The future of the EU

 

WEEKLY COMMENT 28-01-2016

By Barry Edwards

The future of the EU

 

This week has been dominated by the immigration problem, Brexit and the small amounts of tax that is paid by the technology multinationals in the EU. There is also another discussion evolving from many member countries about the future of the EU and whether it can survive the many difficulties that it is now facing.  Many commentators are saying that if a resolution is not found to the pressing problems, the continued existence of the EU in its current form is seriously threatened. Ever since the financial crisis, the challenges that keep on confronting the politicians are testing the structure and concepts of the union to the extent where it is not easy to predict the likely outcome.

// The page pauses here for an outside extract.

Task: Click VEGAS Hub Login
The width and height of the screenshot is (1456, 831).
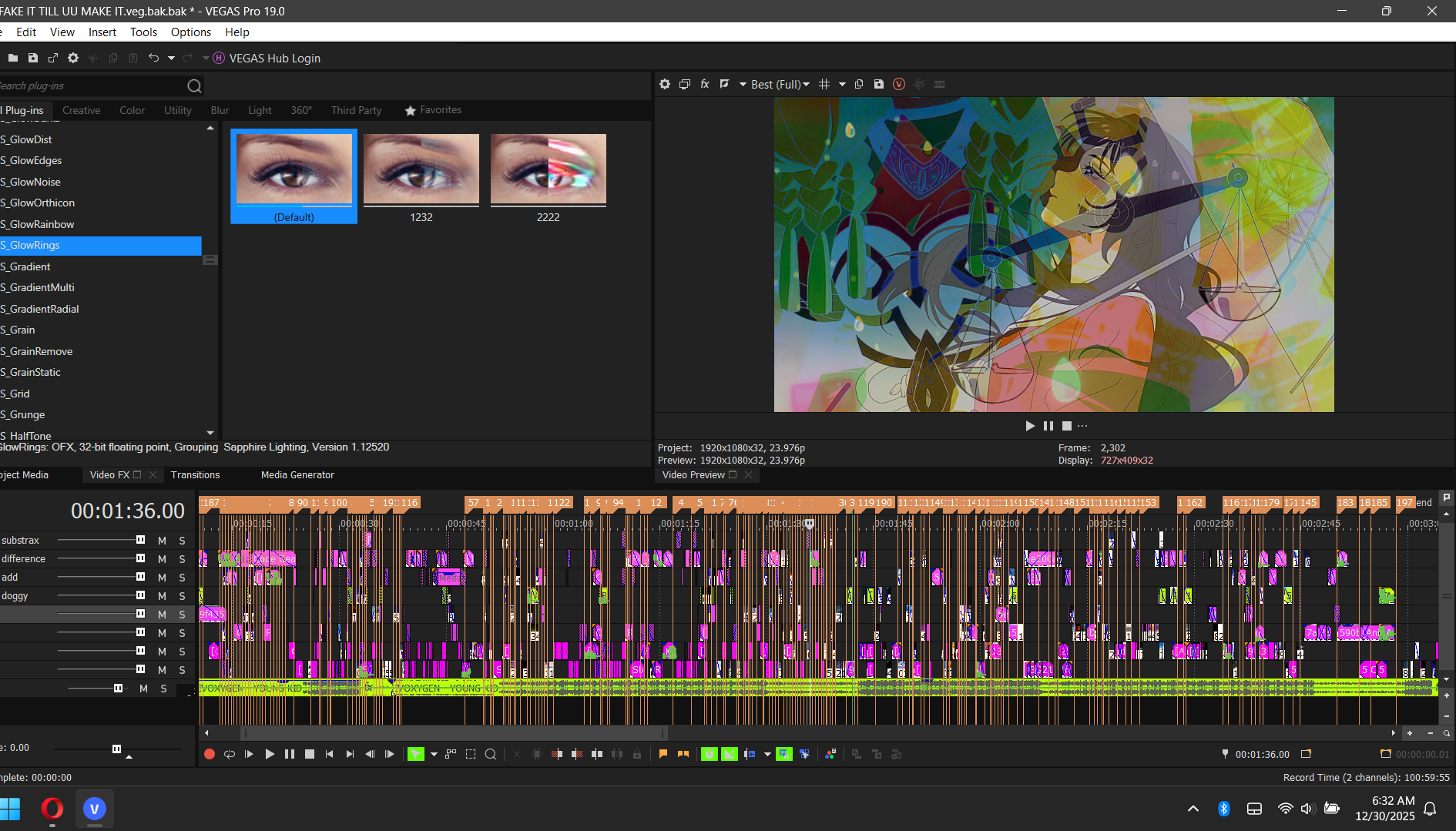Action: pyautogui.click(x=274, y=58)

The immediate requirement is that solutions are required now, while all the suggestions being put forward will take time to be implemented, in some cases years. It seems the people of Europe are not willing to wait for the politicians to prevaricate while many regions are being swamped by immigrants with nowhere to live who require support to be absorbed into the community. The reaction is to reconstruct the borders that were dismantled as countries joined the EU moving the problem to the entry points of the immigrants which currently is mainly Greece.

It is only a matter of time before something occurs to instigate an event that has serious implications for Europe. The EU does not appear to be equipped to handle situations like this which would mean that each country must do its best to resolve any dispute directly. If an incident did transpire it could spark a reaction throughout the continent compounded by all the other problems that many people are dismayed about. It could become very serious and especially difficult to resolve.

That is a scenario that no one wishes to see happen and if the politicians do come forward with a plan to cope with the problem, it should control most possibilities but the risk is still very real when people in some parts of Europe are struggling to survive financially. At times like this, real leadership from the politicians is needed and the only candidate for that is Angela Merkel who has been having a rough time ever since the events in Cologne. There does not appear to be anyone else who could take over from her waiting in the wings.

History is full of small situations flaring up to start major events that have had an enormous influence over the future of countries and empires that were not anticipated at the time. In my view, we are looking at a potential catalyst in Europe which would have reactions around the world because it would create a power vacuum in the world order of things. Russia has been showing aggressive tendencies recently making the situation sensitive which must be of great concern to world leaders watching events unfold.

It is almost certain that the politicians around the world are trying to mitigate the likelihood of this probability but when you have one culture clashing with another that has a very different view of life; it is always uncertain how events will develop. There is a real need for a grand plan to emerge for the EU to concentrate the minds of people on future prospects rather than reflecting on current circumstances. It would provide hope and eventually prosperity for the majority of people, especially those in southern Europe who have had a rough time since the financial crisis.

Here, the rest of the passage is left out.